▸ ARTICLE:
-- Start --
The purpose of this assignment is to design a cross flow heat exchanger to transfer as much heat as possible between flow of heating oil and a flow of air and its purpose is to allow students to investigate the relationship between heat exchanger duty, flow, geometry and materials.

 

The cross flow heat exchanger is to comprise a single pass of tubes, information on materials available, recommended heat transfer correlations and heat exchanger effectiveness relationships are provided.

For set inlet temperatures and mass flow rates of two fluids and available materials, students should propose an arrangement that the best heat recovery for a given frontal area (frontal area is defined as the cross sectional area of the channel/duct that the heat exchanger will fit).

 

As the actual optimisation of a heat exchanger would require many iterations, students should test a number of combinations of tube size, fin size, material type etc, however the marking of this assignment will judge the degree of student enquiry.

The proposed design should also take into account the cost of the final arrangement.

 

(The use of correlations and methods covered in course Heat Exchangers and Heat Transfer is for illustration only as the design of an actual heat exchanger would be more complex. In such an arrangement a multi-pass exchanger would be specified.)

 

Part A (80%)

 

Provide a final design for a cross flow heat exchanger that recovers the maximum amount of heat for the given specification. Students should include fouling factors that are appropriate for the fluids and context.

 

The analysis must include any assumptions made and evidence that a number of different combinations of materials, tubes and fins have been investigated (include any references cited).

 

Provide sample calculations for one design, all other designs can be presented in tabular or graphical form.

 

Justify any final design recommended.

Part B (20%)

 

For the chosen design, estimate its performance if the flow rate of the both fluids are reduced by 25%. Supporting calculations must be presented.

 

Specification

 

Gas Side Air
Inlet temperature 22oC
Flow Rate 10.036 kg/s
Fluid Properties Standard properties

Rogers and Mayhew Tables for dry air can be used (supplied)
-- End --
▸ DATA ENTRIES:
-- Start --
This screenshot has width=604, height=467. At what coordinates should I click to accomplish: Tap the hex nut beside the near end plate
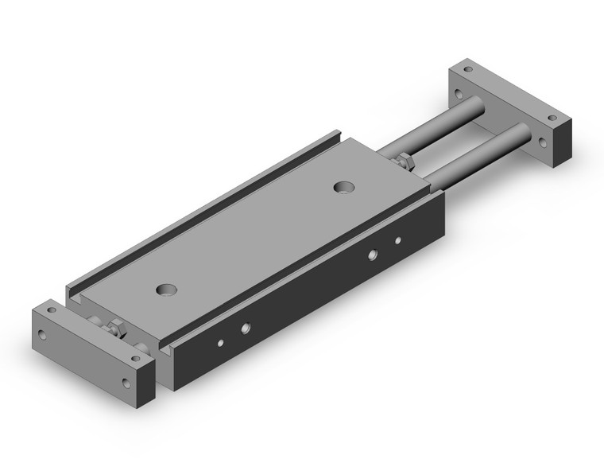[116, 327]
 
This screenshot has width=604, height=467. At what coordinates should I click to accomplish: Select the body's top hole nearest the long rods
[343, 187]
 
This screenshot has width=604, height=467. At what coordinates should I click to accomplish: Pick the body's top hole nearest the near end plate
[167, 290]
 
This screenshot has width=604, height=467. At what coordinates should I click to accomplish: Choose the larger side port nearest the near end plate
[246, 327]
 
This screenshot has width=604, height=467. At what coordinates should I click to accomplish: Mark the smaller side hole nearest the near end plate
[220, 344]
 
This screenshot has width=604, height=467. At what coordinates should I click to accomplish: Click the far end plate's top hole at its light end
[467, 70]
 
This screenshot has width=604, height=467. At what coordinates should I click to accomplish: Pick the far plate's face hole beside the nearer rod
[543, 143]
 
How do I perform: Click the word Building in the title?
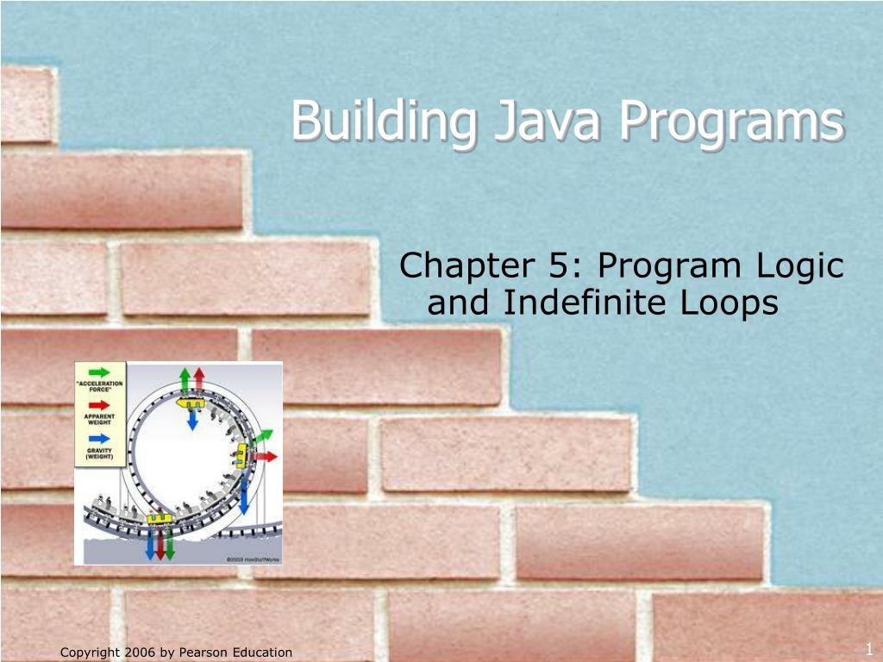click(x=382, y=122)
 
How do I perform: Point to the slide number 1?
click(x=869, y=649)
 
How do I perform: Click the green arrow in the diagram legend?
click(x=100, y=372)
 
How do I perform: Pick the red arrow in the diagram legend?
click(x=100, y=404)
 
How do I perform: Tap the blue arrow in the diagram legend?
click(x=100, y=439)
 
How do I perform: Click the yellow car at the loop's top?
click(x=191, y=402)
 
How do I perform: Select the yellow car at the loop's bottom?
click(x=158, y=518)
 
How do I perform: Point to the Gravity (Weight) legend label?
click(x=100, y=454)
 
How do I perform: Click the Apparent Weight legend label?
click(x=100, y=420)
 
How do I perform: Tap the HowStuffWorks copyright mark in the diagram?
click(x=249, y=559)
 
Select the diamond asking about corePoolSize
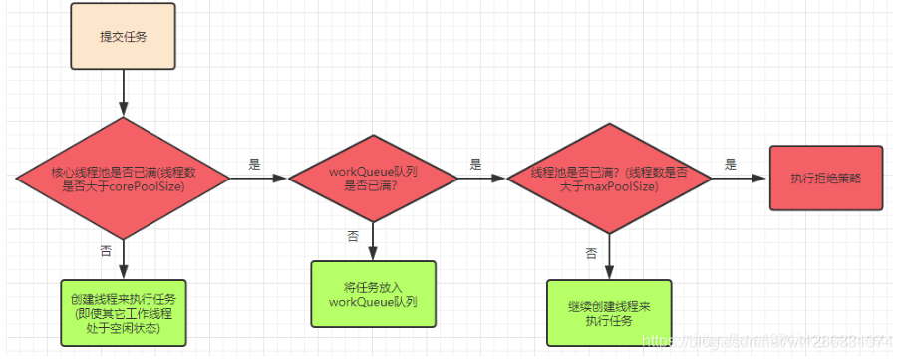point(123,179)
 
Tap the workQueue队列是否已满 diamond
point(373,179)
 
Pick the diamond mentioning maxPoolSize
point(609,179)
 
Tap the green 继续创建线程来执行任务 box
point(608,313)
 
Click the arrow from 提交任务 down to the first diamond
point(123,96)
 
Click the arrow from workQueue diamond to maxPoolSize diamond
point(483,179)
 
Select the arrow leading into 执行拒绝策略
point(741,178)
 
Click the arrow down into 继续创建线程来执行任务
point(609,259)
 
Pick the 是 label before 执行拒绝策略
point(731,163)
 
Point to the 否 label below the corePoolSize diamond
point(106,252)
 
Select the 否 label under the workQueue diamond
point(353,236)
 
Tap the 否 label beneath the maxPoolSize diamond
point(591,253)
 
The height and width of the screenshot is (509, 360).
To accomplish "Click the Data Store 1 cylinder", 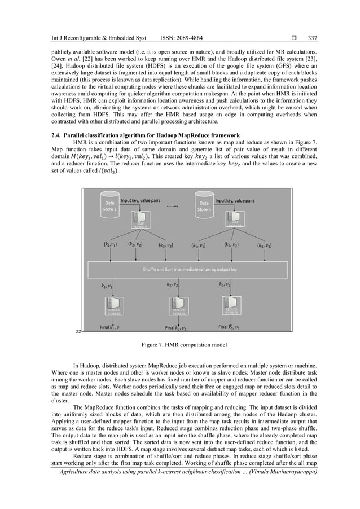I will [x=108, y=204].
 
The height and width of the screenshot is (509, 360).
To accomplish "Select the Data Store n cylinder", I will [x=204, y=204].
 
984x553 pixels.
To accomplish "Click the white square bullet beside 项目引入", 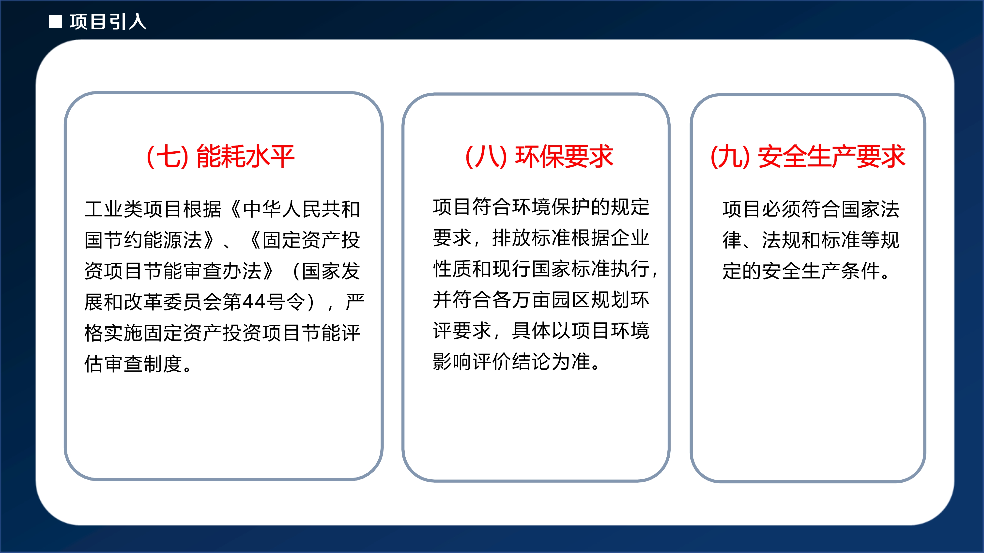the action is [55, 22].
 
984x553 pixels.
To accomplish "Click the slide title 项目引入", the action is [108, 22].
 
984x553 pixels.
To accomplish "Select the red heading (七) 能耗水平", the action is [221, 157].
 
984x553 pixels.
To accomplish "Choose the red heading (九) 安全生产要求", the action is [808, 157].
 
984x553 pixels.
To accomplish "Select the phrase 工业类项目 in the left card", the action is [133, 209].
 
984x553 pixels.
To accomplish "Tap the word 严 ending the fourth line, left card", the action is [355, 302].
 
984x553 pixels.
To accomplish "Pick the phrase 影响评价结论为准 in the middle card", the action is [511, 361].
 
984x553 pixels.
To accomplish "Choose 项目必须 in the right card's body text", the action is [762, 209].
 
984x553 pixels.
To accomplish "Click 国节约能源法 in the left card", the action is [143, 240].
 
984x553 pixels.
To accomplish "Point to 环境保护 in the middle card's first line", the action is [551, 207].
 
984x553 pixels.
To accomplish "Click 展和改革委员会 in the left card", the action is [153, 302].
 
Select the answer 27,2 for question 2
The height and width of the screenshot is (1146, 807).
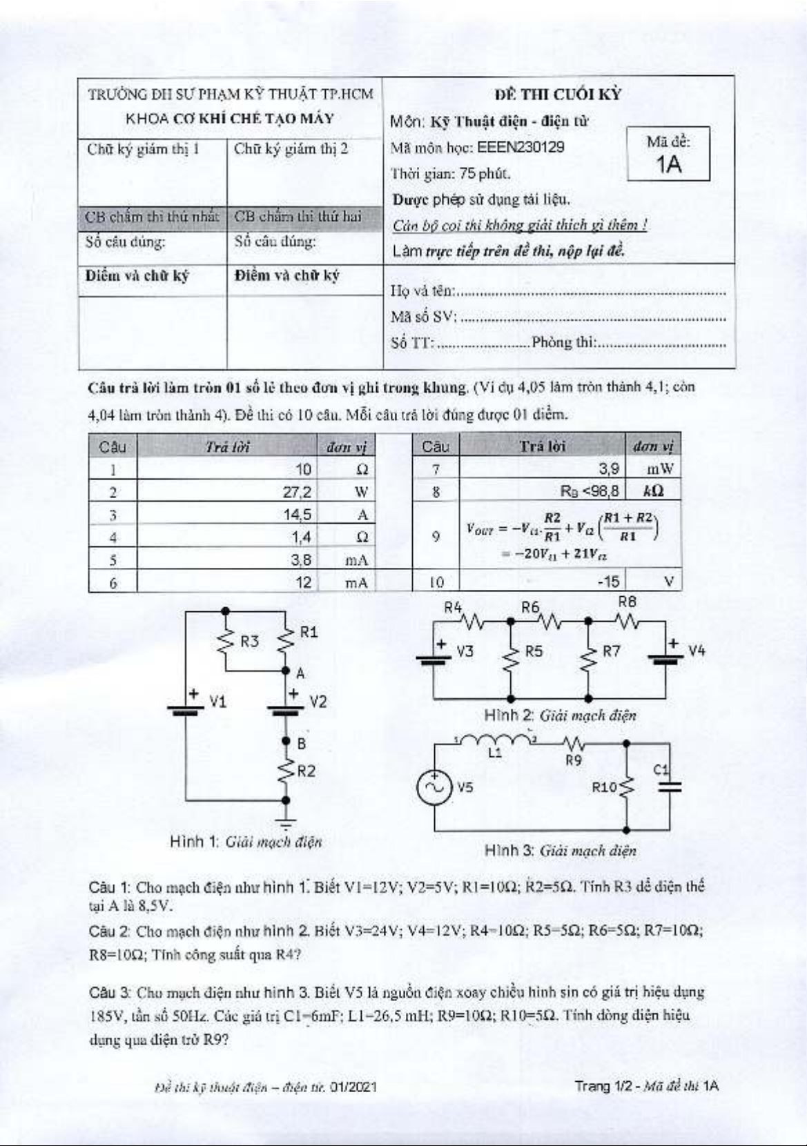point(298,492)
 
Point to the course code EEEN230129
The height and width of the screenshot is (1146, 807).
point(521,147)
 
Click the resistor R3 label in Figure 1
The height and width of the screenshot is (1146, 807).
point(249,641)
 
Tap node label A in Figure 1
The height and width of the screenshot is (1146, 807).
point(300,673)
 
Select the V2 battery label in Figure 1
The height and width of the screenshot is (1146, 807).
point(318,702)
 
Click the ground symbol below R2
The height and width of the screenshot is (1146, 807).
point(286,822)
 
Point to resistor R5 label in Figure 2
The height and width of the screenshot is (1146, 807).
point(534,651)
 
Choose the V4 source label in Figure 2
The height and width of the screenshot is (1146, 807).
point(697,651)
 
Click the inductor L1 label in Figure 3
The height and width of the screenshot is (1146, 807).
point(495,753)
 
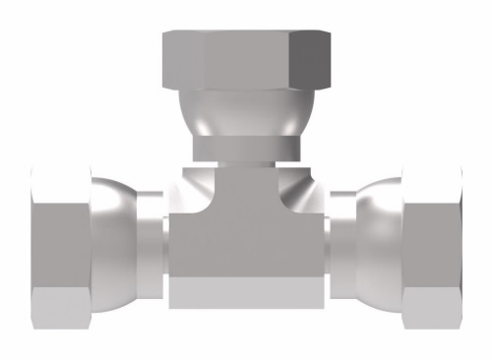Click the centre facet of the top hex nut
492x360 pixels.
pyautogui.click(x=246, y=61)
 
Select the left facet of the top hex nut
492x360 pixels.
pyautogui.click(x=182, y=61)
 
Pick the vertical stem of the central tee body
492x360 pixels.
pyautogui.click(x=245, y=182)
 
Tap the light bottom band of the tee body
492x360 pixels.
pyautogui.click(x=245, y=292)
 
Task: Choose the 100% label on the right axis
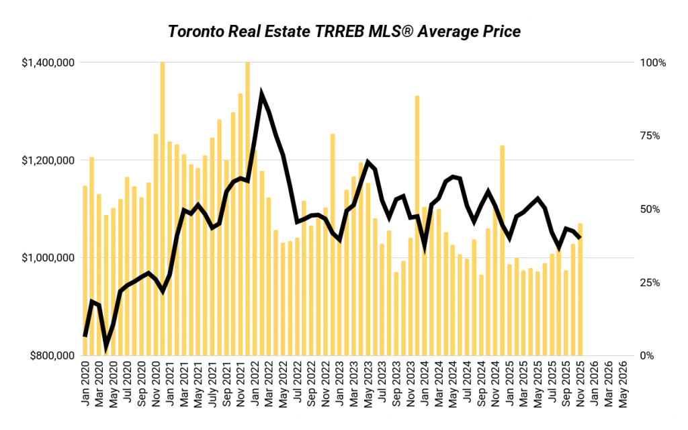tap(653, 62)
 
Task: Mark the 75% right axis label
tap(650, 136)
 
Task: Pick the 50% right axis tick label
tap(650, 209)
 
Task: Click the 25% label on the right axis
tap(650, 282)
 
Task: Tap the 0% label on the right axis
tap(648, 355)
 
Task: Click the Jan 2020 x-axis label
tap(85, 384)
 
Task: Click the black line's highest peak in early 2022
tap(261, 94)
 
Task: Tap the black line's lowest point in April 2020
tap(106, 348)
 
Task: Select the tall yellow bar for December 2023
tap(417, 225)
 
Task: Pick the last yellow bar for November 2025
tap(580, 289)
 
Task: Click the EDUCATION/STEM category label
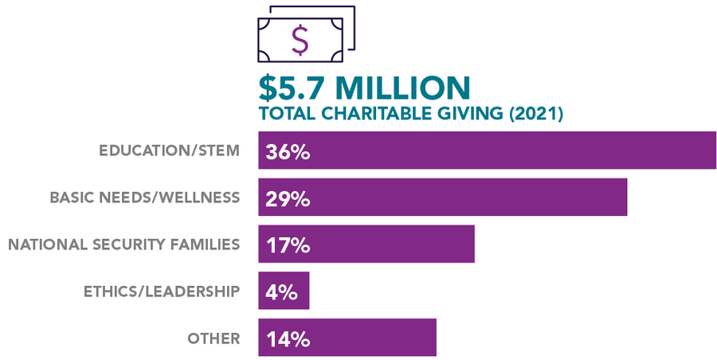click(169, 151)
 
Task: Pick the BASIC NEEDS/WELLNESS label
click(144, 197)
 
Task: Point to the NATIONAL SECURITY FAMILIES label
click(123, 244)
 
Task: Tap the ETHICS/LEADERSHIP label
click(161, 291)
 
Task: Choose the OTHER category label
click(214, 338)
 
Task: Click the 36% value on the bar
click(288, 151)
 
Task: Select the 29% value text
click(288, 198)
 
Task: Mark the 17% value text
click(288, 245)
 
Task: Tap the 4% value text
click(281, 292)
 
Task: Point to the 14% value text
click(288, 338)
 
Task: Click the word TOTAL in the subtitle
click(284, 114)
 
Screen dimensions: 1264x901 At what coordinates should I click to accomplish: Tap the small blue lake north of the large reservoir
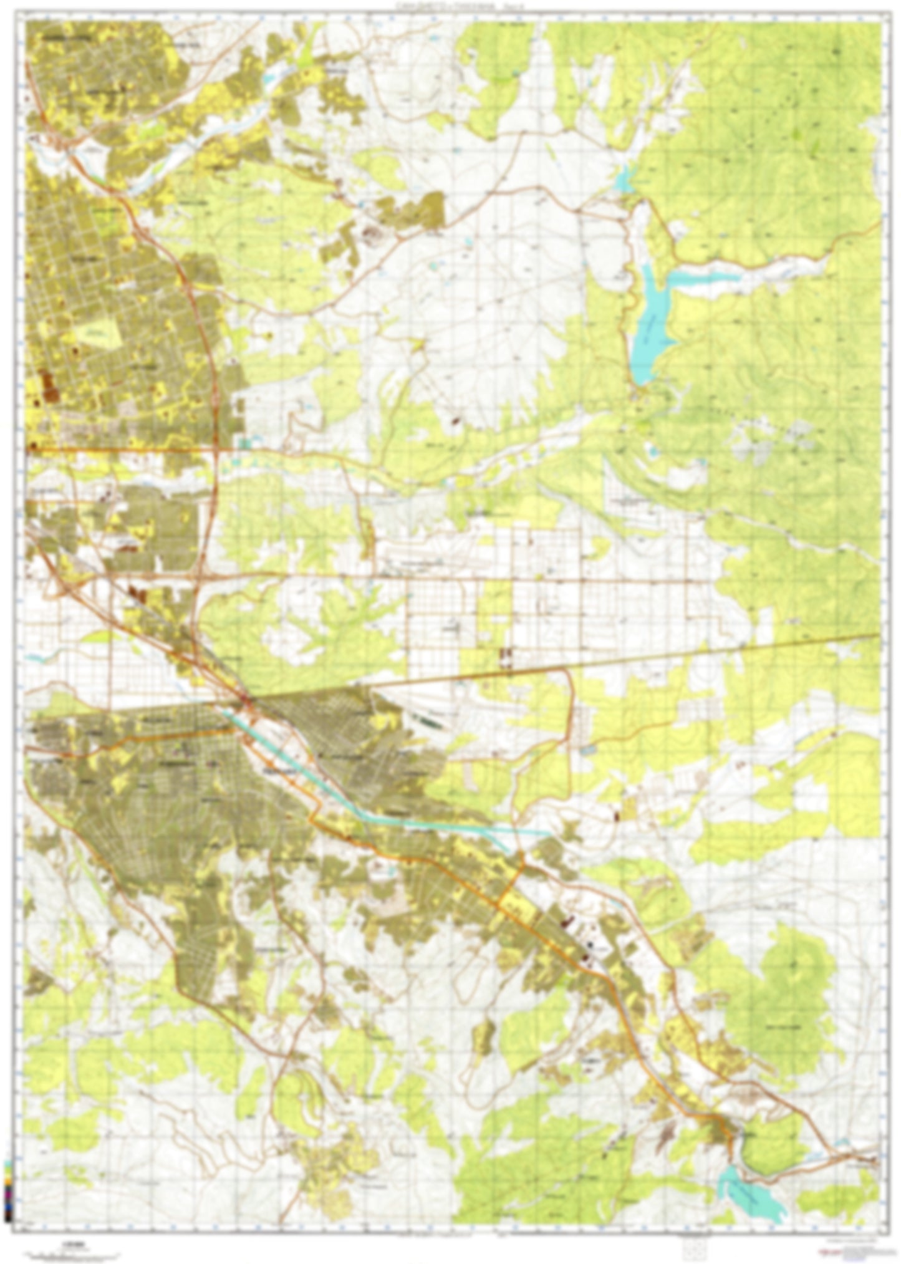(x=624, y=180)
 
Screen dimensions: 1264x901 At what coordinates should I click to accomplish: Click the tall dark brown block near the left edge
(x=47, y=387)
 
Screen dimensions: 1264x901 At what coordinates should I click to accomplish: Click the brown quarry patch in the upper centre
(x=370, y=234)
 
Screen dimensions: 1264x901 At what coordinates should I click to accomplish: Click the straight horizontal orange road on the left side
(x=125, y=448)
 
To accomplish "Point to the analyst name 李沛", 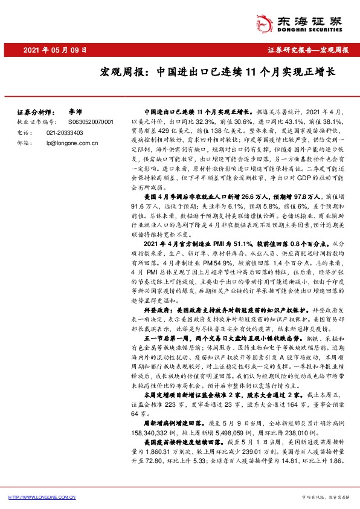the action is pyautogui.click(x=76, y=112).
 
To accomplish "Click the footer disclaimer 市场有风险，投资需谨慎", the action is pyautogui.click(x=325, y=497).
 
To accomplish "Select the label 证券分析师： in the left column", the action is pyautogui.click(x=33, y=112).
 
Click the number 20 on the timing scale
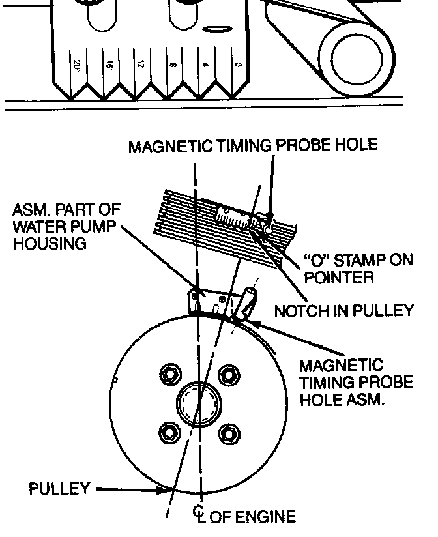point(77,65)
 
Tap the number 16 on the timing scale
point(109,65)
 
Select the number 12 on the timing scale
point(141,65)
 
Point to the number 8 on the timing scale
point(173,65)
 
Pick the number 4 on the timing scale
point(205,65)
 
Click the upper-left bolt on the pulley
point(170,375)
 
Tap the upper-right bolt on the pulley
point(227,375)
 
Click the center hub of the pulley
point(199,403)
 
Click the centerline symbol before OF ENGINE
point(199,517)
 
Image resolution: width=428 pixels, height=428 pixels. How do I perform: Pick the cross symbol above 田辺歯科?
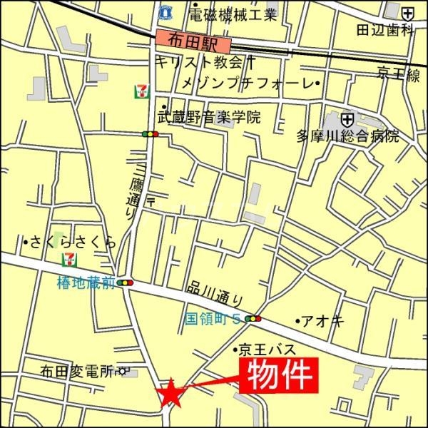click(x=407, y=13)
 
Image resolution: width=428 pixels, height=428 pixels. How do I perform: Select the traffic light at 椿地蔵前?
click(x=127, y=283)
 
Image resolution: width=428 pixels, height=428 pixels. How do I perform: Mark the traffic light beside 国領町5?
click(x=253, y=318)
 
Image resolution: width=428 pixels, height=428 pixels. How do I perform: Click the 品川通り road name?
click(x=216, y=292)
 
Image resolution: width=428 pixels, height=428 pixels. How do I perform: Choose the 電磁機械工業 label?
click(x=233, y=14)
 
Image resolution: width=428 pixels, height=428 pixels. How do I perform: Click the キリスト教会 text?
click(x=200, y=61)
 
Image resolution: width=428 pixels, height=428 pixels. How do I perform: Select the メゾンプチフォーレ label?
click(x=247, y=84)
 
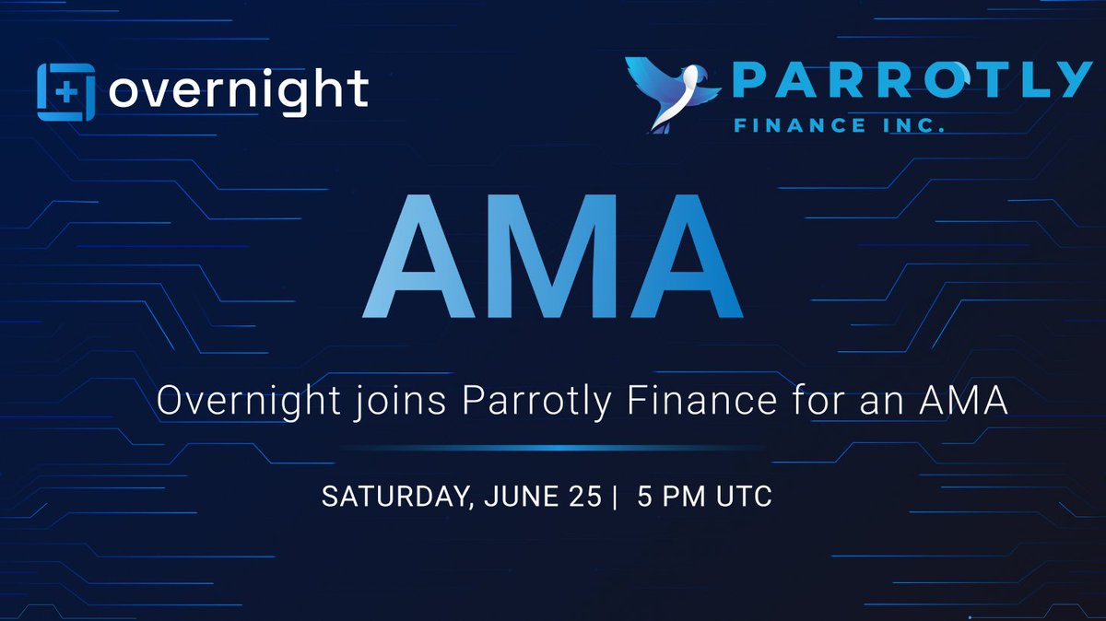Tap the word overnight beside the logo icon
pyautogui.click(x=239, y=91)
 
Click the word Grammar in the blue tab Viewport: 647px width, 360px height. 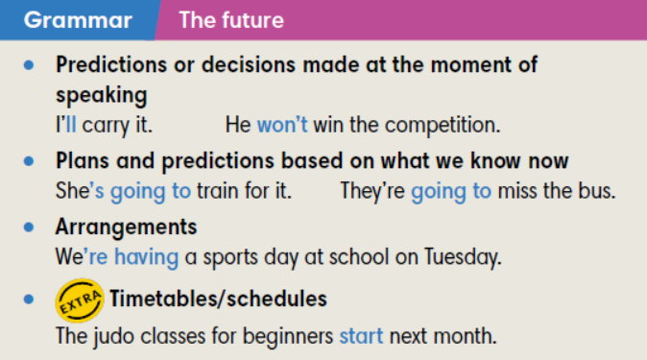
-- End --
▸ EXERCISE DESCRIPTION: Print, word for word, the passage of the assignment brief that starts with the words containing "As the actual" and ends with "would be specified.)". The material is not needed for this work.

▸ THE RESULT:
As the actual optimisation of a heat exchanger would require many iterations, students should test a number of combinations of tube size, fin size, material type etc, however the marking of this assignment will judge the degree of student enquiry.

The proposed design should also take into account the cost of the final arrangement.

 

(The use of correlations and methods covered in course Heat Exchangers and Heat Transfer is for illustration only as the design of an actual heat exchanger would be more complex. In such an arrangement a multi-pass exchanger would be specified.)